The victim turned partner in crime wants to look good in the eyes of his or her hot-tempered husband or wife and doesn't want him or her to know that there has been some talking going on.  Whether the hurting individual feels guilty for sharing information or worried that something might come out that he or she doesn't want to, there will be some manipulating of information that will take place to protect one's self. What better way to get a troubled partner off the victim's back then to redirect the attention from a dysfunctional relationship on to those outsiders such as: friendly advisers, exs, aging parents, challenging children, trouble-making co-workers, etc.? The victim talks to her abuser about how "This one is the problem...I don't like her...I really wish that my parents would...I don't know why she said..."  Meanwhile, one knows who the real problem is that man or woman the victim is with.  So let's not lose focus!

The more an adviser brings the victim back to his or her self and troubled relationship, the more defensive he or she gets when the adviser says, "But do you really think that your relationship is healthy...Well did you ever think about...Maybe you might want to..."  Rather than heed wise counsel, the conversation is turned on the adviser's life/comments/mannerisms and what's worse, the information is repeated to one's abuser.  The victim runs back to his or her husband/wife/girlfriend/boyfriend wanting to look like a saint, huh!?  Why tell the abuser anything?

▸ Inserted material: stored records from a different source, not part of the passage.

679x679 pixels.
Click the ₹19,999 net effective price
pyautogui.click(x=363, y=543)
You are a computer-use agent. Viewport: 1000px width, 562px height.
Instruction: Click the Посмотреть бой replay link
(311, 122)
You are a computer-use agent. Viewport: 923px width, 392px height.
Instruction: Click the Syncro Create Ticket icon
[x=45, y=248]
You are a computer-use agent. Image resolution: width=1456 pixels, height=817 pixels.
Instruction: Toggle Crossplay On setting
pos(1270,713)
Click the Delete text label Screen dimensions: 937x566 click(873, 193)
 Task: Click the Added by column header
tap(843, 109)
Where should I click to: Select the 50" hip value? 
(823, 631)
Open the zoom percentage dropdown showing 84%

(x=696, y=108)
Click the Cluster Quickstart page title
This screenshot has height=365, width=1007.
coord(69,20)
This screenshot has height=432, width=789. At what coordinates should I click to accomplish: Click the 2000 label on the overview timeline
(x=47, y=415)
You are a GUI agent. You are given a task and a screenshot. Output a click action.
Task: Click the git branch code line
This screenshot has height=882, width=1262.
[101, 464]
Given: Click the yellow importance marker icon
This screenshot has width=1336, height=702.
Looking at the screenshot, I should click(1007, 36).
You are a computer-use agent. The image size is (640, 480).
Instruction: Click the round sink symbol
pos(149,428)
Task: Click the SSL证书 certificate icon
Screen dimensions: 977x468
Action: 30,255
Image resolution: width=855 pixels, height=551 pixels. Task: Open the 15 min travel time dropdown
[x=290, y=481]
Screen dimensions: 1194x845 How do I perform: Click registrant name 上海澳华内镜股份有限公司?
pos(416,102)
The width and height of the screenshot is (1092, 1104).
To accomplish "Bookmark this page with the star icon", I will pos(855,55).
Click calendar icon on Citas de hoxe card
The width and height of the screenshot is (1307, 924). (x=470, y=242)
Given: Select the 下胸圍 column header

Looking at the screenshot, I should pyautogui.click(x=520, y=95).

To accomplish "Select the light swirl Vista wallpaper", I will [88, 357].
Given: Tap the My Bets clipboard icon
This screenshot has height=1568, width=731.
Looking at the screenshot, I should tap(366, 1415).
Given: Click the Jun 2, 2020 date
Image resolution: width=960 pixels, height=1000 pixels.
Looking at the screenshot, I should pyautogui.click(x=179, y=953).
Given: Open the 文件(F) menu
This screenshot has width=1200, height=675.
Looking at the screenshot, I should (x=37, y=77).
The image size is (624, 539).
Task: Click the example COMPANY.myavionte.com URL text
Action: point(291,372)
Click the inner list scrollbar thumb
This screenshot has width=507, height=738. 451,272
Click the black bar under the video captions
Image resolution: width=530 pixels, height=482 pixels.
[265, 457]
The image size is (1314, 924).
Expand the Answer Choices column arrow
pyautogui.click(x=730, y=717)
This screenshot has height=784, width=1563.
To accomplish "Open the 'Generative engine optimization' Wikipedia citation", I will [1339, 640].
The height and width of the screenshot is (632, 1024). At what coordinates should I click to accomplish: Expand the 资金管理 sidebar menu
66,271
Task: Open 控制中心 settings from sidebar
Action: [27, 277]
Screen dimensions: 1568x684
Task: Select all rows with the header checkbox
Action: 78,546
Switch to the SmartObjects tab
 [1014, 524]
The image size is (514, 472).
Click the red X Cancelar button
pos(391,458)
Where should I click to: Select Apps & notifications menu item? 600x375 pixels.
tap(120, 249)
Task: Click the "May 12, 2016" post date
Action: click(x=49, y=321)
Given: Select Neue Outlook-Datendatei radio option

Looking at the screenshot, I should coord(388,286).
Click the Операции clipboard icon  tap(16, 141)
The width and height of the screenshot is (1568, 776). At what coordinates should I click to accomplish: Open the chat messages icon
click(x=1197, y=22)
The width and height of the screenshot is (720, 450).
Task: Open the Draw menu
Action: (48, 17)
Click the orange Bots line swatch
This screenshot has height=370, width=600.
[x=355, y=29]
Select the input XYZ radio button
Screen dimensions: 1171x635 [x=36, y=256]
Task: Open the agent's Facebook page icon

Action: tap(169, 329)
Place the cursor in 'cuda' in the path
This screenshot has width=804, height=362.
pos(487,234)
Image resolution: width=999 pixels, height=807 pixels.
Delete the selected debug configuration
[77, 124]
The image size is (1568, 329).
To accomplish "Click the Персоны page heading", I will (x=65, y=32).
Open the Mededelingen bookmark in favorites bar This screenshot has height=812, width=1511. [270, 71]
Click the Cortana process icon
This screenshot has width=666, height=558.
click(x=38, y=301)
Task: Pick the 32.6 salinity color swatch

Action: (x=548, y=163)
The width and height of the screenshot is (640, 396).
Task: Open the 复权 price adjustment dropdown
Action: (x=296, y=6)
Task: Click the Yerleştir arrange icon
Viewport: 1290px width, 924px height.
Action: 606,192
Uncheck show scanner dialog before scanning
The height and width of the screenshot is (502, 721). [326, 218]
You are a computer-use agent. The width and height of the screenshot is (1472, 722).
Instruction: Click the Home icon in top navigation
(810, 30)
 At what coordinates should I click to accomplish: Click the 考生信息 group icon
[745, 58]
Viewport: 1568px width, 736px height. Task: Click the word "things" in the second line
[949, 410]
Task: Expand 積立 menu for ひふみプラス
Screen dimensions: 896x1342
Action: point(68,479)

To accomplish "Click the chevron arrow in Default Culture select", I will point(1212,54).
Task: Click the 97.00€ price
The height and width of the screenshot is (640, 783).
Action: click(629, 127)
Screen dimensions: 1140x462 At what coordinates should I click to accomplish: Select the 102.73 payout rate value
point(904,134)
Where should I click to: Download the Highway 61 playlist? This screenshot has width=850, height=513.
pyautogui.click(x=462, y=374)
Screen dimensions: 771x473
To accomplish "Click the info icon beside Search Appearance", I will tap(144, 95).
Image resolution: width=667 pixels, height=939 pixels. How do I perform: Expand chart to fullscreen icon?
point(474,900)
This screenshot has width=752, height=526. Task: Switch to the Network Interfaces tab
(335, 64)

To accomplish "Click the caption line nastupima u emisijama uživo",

Now does this sound like you during the honeymoon period with your troubled partner?  Just talking away about everyone and everything to your man or woman as if the information isn't going to one day be used against you.  Times are good, communication is okay and not that long ago you had sex. So defenses are down.  All is right with the world until the next put down, angry outburst, threat, past due bill, crying child as a result of an out of control parent, crazy episode at work, etc.  Are you making excuses for your angry spouse's negative ways, bad-mouthing messengers while assuming that what you think you know is in fact accurate about your partner or others?   Shoot the messengers, eh?  That's what victims who refuse to see the truth about themselves and their bad partners do!  You might be guilty whether you are emotionally and/or physically abused.

Some victims snitch, lie, exaggerate and make false assumptions about messengers, because they simply don't want to admit that their partners are trouble.  So to stay in that mean-spirited lover's good graces, the individual just might work with his or her partner whether legally or illegally in a Bonnie and Clyde sort of relationship.  The victim is willing to beg, borrow and steal to appease his or her angry man or woman all in the name of love while hoping nothing comes back on him or her.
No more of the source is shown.